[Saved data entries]
== == ==

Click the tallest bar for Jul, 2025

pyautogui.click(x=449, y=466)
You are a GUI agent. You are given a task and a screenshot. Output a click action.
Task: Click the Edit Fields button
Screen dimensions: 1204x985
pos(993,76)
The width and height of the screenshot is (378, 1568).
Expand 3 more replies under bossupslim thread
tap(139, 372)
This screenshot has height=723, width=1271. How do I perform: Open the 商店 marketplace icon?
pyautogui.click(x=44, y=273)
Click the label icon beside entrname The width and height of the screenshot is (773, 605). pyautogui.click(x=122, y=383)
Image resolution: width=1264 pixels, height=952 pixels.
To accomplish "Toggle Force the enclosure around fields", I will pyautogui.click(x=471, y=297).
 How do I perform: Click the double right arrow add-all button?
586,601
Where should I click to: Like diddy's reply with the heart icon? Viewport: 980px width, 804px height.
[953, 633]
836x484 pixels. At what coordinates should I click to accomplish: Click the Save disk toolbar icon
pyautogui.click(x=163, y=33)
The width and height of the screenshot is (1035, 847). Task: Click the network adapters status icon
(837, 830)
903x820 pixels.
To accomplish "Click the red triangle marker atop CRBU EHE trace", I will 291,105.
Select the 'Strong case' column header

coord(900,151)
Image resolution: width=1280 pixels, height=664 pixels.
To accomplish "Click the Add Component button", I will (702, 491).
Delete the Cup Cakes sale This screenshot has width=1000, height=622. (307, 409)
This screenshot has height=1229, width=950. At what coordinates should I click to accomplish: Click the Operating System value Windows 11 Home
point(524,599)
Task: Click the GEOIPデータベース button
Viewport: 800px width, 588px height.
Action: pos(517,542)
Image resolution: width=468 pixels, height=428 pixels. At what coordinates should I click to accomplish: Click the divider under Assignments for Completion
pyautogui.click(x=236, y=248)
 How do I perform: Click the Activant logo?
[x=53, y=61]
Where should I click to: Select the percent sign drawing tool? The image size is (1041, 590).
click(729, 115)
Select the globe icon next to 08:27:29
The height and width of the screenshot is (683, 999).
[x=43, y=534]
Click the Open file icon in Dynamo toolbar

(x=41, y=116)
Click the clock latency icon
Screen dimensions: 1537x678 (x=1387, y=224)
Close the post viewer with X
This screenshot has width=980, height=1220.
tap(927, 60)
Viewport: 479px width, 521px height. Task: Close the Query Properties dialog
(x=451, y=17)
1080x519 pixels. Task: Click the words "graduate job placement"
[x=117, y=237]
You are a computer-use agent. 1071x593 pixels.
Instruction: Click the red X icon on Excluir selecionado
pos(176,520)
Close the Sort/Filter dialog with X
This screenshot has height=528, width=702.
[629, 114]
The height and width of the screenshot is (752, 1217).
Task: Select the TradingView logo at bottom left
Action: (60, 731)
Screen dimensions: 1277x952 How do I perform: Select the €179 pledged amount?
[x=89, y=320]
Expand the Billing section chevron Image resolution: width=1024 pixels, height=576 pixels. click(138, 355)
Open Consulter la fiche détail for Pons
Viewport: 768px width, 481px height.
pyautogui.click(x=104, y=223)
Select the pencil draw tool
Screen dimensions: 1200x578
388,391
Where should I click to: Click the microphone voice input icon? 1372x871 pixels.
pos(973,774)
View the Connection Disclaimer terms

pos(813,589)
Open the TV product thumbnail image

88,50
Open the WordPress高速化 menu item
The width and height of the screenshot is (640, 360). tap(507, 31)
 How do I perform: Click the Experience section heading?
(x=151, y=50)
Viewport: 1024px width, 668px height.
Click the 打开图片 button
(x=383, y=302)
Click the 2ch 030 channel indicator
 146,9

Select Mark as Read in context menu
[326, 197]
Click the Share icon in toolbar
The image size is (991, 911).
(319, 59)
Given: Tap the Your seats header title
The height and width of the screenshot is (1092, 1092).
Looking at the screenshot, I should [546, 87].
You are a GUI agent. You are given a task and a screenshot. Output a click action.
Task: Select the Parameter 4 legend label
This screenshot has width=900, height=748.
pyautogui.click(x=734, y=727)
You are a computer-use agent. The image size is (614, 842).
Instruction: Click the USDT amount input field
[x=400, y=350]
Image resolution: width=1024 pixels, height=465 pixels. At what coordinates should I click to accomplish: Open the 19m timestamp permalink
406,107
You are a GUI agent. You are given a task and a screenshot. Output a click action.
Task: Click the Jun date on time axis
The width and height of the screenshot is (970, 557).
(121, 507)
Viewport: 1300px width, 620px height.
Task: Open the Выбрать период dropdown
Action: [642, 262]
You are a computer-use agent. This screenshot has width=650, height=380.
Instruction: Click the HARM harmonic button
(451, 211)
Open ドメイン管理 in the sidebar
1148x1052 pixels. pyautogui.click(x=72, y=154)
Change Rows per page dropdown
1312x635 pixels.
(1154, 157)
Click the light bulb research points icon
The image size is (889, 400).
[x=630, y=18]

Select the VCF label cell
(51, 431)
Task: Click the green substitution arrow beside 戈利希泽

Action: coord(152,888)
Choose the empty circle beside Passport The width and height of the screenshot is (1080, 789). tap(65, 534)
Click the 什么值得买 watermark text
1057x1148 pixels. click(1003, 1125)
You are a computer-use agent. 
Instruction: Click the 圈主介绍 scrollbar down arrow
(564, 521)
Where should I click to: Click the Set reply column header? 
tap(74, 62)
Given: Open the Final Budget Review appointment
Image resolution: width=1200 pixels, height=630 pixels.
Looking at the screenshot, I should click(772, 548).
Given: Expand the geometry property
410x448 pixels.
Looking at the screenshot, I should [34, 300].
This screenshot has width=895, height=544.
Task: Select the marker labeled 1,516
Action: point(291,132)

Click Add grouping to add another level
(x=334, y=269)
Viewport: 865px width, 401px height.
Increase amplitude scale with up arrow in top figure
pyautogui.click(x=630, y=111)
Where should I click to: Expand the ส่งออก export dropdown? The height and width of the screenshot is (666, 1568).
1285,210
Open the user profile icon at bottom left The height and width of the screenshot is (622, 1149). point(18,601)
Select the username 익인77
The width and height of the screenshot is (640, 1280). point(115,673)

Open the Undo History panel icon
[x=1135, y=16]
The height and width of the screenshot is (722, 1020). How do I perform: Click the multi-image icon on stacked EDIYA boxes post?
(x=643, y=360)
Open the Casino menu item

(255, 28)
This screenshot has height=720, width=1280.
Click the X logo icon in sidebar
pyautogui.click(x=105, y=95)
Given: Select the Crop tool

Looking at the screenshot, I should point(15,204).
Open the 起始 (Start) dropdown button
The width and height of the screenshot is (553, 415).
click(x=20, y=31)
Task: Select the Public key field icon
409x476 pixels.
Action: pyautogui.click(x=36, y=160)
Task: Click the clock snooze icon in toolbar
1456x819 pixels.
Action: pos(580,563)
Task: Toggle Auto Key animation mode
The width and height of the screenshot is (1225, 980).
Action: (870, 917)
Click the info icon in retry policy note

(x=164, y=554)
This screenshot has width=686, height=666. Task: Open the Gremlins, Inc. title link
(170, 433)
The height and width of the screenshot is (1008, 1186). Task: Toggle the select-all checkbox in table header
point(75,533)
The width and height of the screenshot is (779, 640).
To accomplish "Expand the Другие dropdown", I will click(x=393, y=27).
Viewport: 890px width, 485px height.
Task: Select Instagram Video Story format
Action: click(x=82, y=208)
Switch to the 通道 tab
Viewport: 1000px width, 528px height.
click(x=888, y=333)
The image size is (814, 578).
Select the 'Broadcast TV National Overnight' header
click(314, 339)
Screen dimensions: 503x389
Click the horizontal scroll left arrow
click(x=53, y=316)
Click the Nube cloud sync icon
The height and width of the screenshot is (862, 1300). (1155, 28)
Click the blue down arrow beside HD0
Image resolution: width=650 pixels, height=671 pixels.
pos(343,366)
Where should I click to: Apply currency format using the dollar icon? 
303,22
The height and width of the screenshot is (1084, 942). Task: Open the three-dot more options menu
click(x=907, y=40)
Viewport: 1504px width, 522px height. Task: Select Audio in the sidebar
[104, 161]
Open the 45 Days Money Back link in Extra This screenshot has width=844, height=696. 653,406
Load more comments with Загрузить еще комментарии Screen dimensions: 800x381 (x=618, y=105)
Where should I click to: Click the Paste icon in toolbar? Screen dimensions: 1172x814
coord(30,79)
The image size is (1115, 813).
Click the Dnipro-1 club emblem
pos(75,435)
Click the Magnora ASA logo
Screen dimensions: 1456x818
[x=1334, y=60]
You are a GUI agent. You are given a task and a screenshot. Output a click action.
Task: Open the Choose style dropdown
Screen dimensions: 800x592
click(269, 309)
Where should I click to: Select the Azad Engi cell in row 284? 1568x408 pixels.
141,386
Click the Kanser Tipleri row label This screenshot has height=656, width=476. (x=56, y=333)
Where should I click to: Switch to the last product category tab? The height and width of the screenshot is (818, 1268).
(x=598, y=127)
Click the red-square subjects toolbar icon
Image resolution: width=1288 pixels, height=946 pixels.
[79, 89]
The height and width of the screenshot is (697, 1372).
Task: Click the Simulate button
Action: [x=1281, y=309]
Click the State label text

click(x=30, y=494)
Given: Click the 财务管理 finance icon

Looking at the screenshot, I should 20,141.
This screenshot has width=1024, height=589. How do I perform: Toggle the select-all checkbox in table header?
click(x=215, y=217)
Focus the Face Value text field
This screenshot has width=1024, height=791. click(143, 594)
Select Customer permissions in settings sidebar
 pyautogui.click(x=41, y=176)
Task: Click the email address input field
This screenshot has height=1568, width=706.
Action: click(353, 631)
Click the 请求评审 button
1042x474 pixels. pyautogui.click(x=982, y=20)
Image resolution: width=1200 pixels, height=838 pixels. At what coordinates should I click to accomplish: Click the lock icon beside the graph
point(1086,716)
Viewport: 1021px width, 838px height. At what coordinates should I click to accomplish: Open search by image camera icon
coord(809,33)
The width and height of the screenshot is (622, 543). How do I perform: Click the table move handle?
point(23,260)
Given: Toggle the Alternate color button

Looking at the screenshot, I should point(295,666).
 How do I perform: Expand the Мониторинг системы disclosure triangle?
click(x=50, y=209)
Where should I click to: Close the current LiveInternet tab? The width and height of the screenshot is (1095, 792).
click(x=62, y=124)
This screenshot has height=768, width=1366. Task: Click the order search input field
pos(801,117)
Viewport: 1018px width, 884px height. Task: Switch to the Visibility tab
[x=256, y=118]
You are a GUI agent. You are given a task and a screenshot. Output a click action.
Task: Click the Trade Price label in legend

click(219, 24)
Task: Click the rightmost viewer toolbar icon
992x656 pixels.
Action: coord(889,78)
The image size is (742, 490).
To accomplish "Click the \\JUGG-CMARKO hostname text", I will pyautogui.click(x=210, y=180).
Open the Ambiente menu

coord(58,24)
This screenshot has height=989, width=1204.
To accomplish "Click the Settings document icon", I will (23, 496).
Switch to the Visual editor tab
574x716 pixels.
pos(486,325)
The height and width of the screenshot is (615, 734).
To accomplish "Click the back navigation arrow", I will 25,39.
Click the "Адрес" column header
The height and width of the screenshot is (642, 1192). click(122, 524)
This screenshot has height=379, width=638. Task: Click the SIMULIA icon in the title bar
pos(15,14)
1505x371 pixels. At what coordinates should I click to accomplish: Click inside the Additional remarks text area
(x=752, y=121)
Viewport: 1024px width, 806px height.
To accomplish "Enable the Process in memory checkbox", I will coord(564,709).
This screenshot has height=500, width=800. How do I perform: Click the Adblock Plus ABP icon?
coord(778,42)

== == ==

» Assignment
Check the data for the word "Choose" and pull out the lines that have it.

» Answer to this problem
Choose the empty circle beside Passport The width and height of the screenshot is (1080, 789). tap(65, 534)
Task: Open the Choose style dropdown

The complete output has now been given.